Keeping voltage and wheel diameter constant in the simulator, as I increase phase amps on the 4T, I only get more torque where I don't really care as much about it, at low RPM and over a decreasing range as phase amps goes higher. Since the motor simulator does not simulate field weakening, some questions:

1. Is the estimated red line a somewhat accurate trendline representation of what is happening with power requirements as the field weakening current increases and motor speed/RPM approaches 45 MPH?

2. Is the simulated torque curve above 39.3 MPH still accurate using field weakening, meaning that it would be about 20 Nm at 45 MPH for the 4T winding? Or does field weakening also change wheel torque at these (over)speeds deviating from the torque trendline plotted?

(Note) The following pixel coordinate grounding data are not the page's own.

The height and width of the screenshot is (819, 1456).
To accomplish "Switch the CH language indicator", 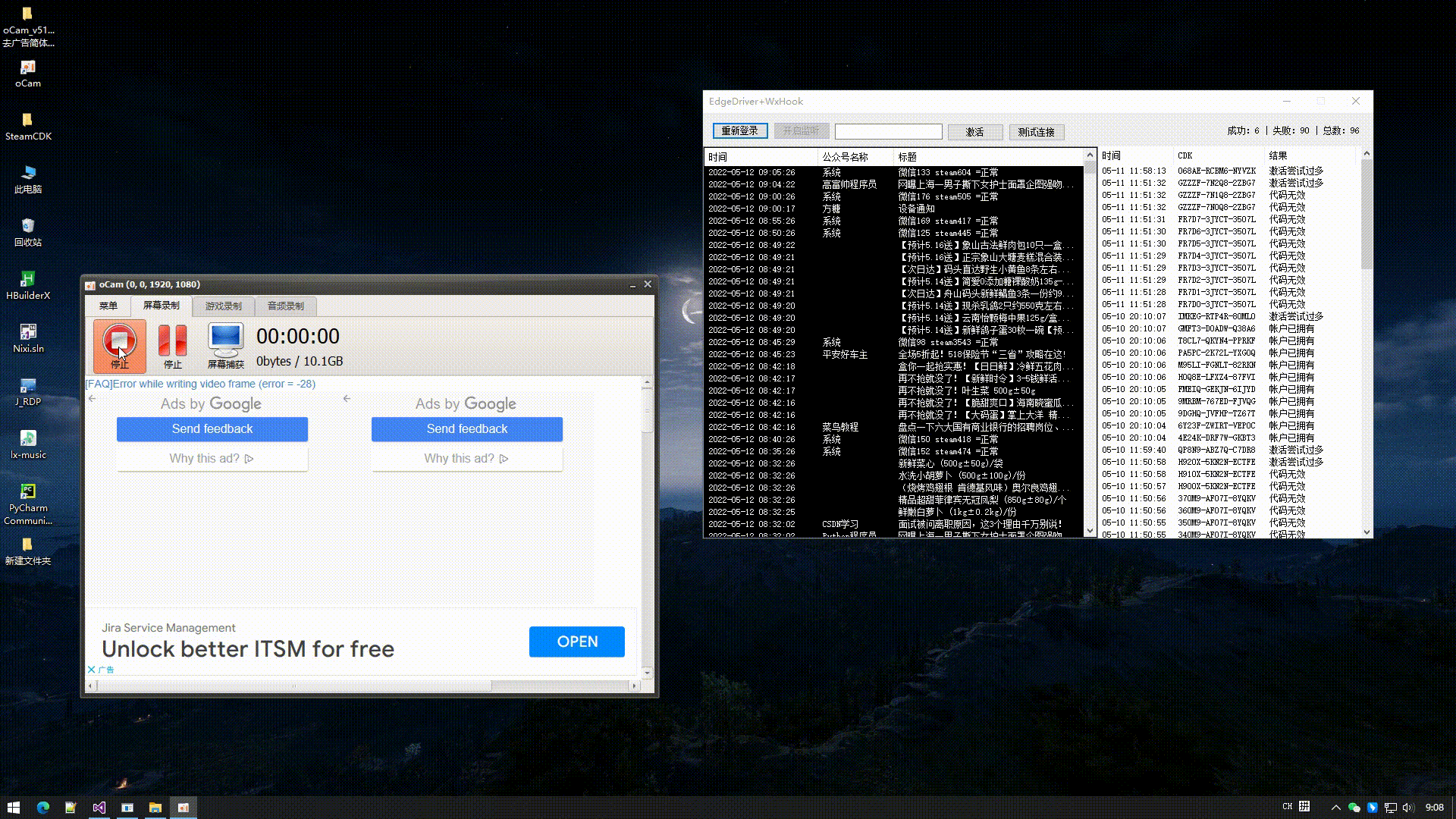I will [x=1287, y=807].
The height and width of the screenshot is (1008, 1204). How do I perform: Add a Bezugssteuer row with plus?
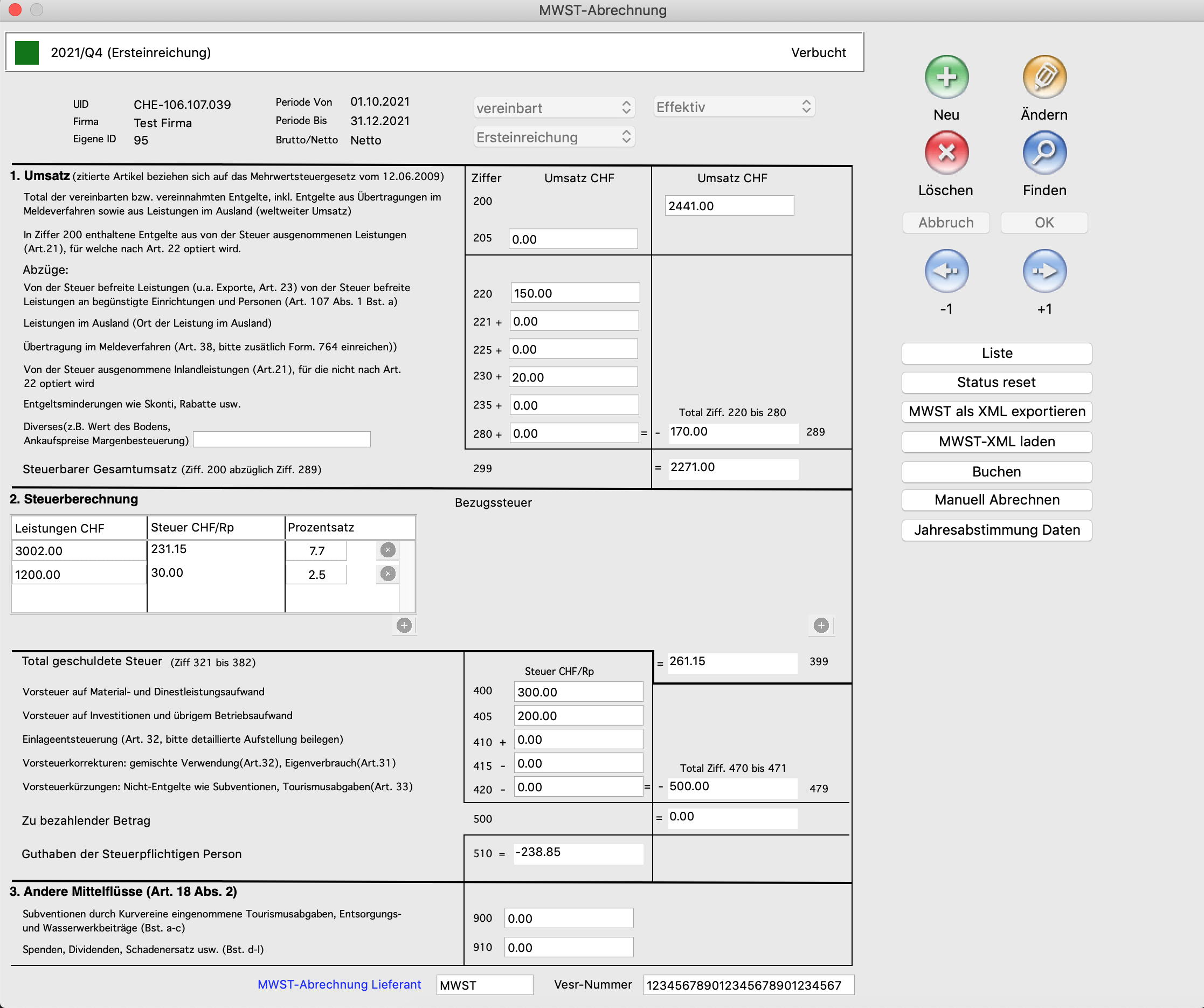tap(821, 626)
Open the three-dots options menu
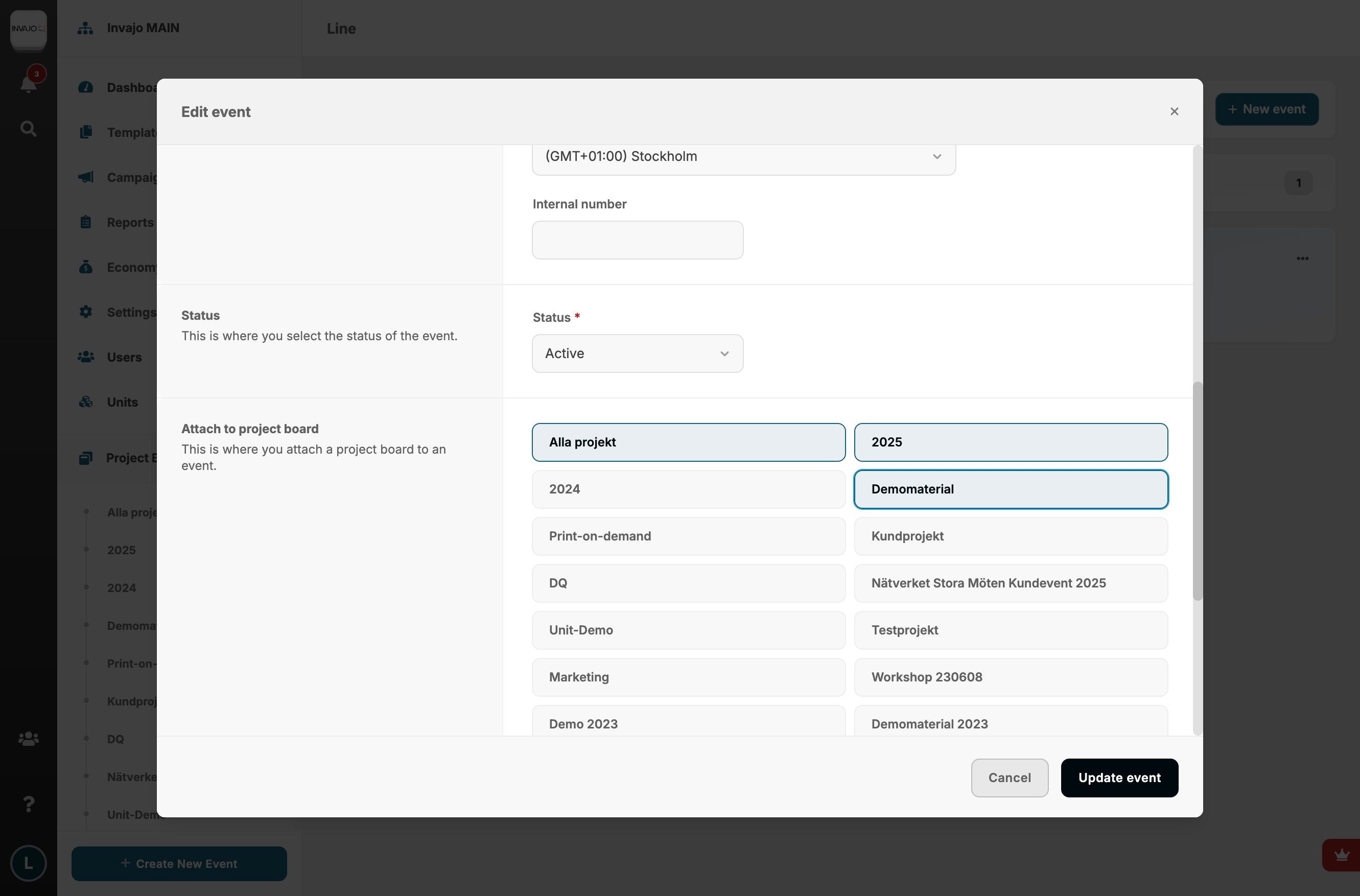 coord(1302,259)
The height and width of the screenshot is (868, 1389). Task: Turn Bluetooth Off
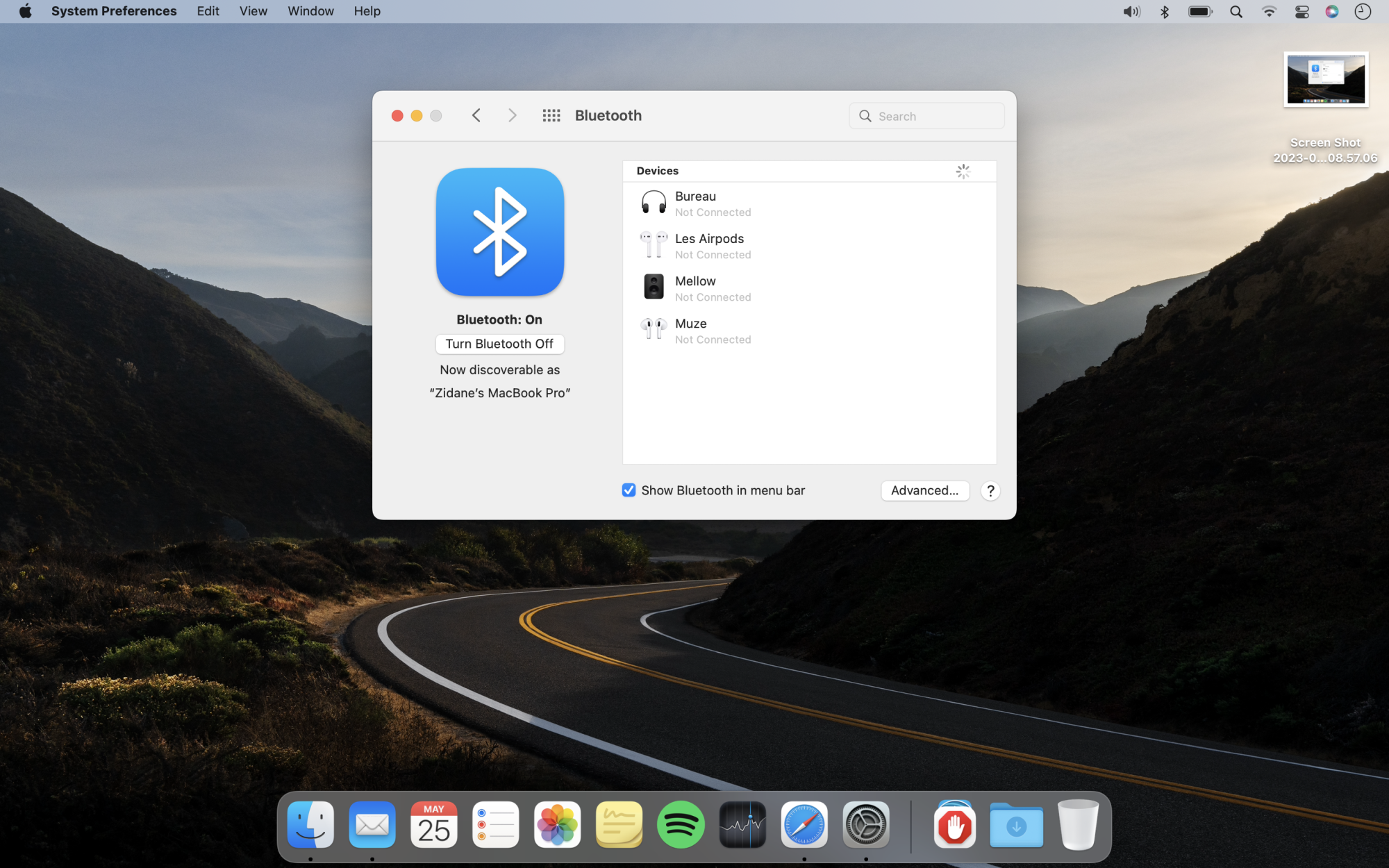(x=499, y=344)
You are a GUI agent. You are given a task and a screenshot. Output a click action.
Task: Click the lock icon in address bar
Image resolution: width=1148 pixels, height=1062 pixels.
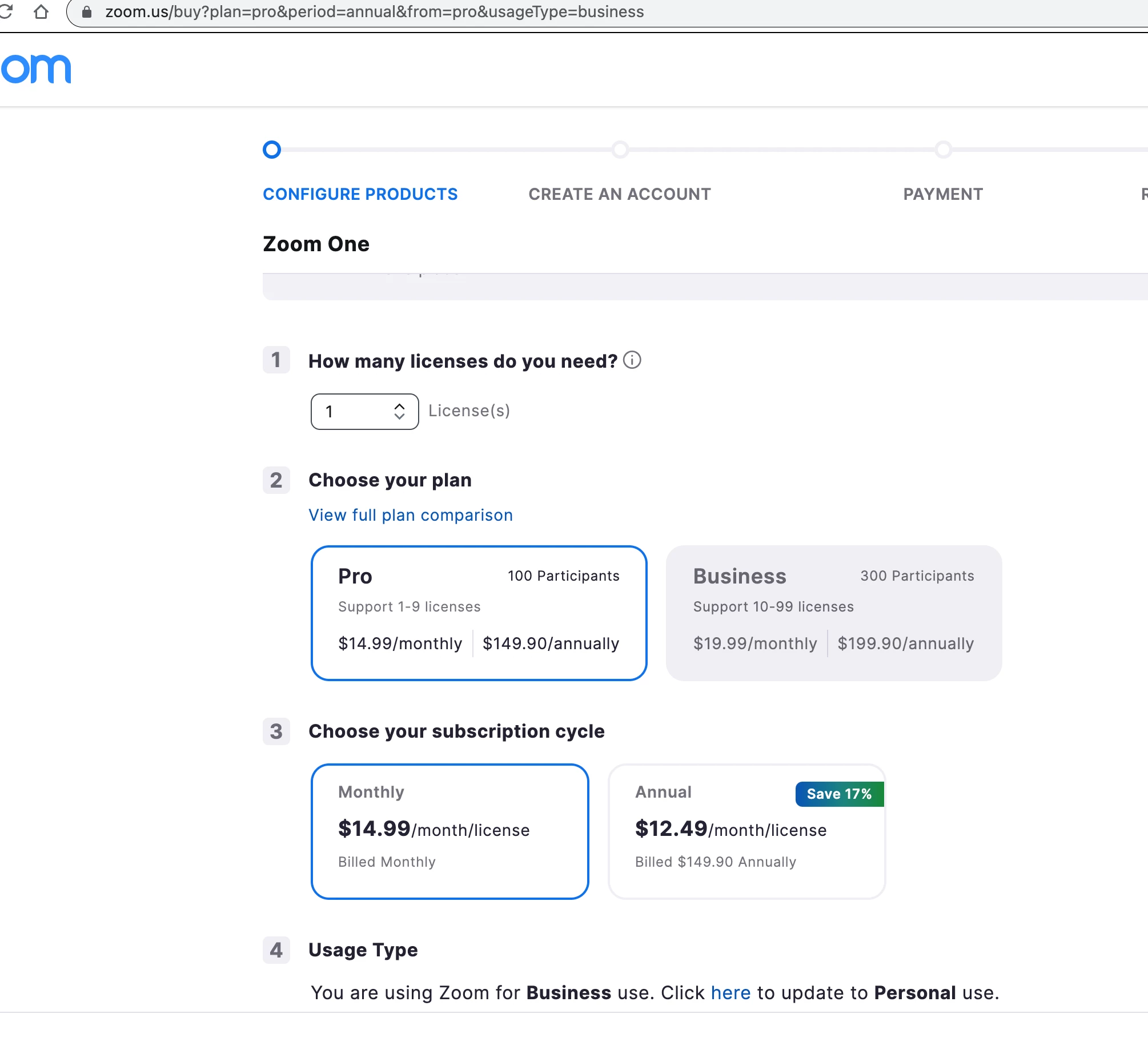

3. Lastly, is the ~52 MPH shown at 0 Nm the theoretical maximum RPM achievable by this motor winding arrangement and does it also define the max limit of field weakening?

My current layman's understanding of field weakening is that while it increases RPM, it doesn't increase torque before or after the max RPM without FW so it wouldn't help me with torque over 25 MPH, nor would it help much or any in hill climbs. This leaves me with 3 options as far as I can tell if I want to stick with this ~20 lb motor design.

A) Phase wire upgrade

B) Rewinding 4T motor

C) Buy another MXUS with 3T winding.

So rewinding doesn't look fun and I'm not too keen on buying another motor, looking at option A:

Just to run the figures on a phase wire upgrade for the 4T, I'm assuming the current phase wires are ~11AWG and the length of the wires replaced is 2 feet. 11AWG resistance is 1.26 ohm / 1000 ft, so .00252 ohms for 2 feet. I could probably fit 8AWG phase wires with teflon shrink, which for 2 feet is .00126 ohms for a difference of only .00126 ohm resistance improvement over 11AWG in each phase wire. I've read that the 4T has a .110 ohm phase winding resistance. While I'm not 100% on the calculation, I'm assuming that's between 2 windings, so 2X .00126 ohm improvement is only a 2.3% resistance improvement for performing this phase wire upgrade.

Comparing the torque at 39.3MPH between the 3T and 4T winding, you have roughly 38 Nm vs 72 Nm. If lowering the phase wire resistance only 2.3% were to proportionally increase torque of the 4T motor at 39.3 MPH, that would be a ~1 Nm improvement. This seems like a total waste of time if these calculations are correct, although a 2.3% resistance improvement would be somewhat more significant at low RPM. Am I missing something?

In other words, I got one realistic option if I want to improve torque above 25 MPH without changing the battery configuration or wheel diameter, higher KV winding motor right?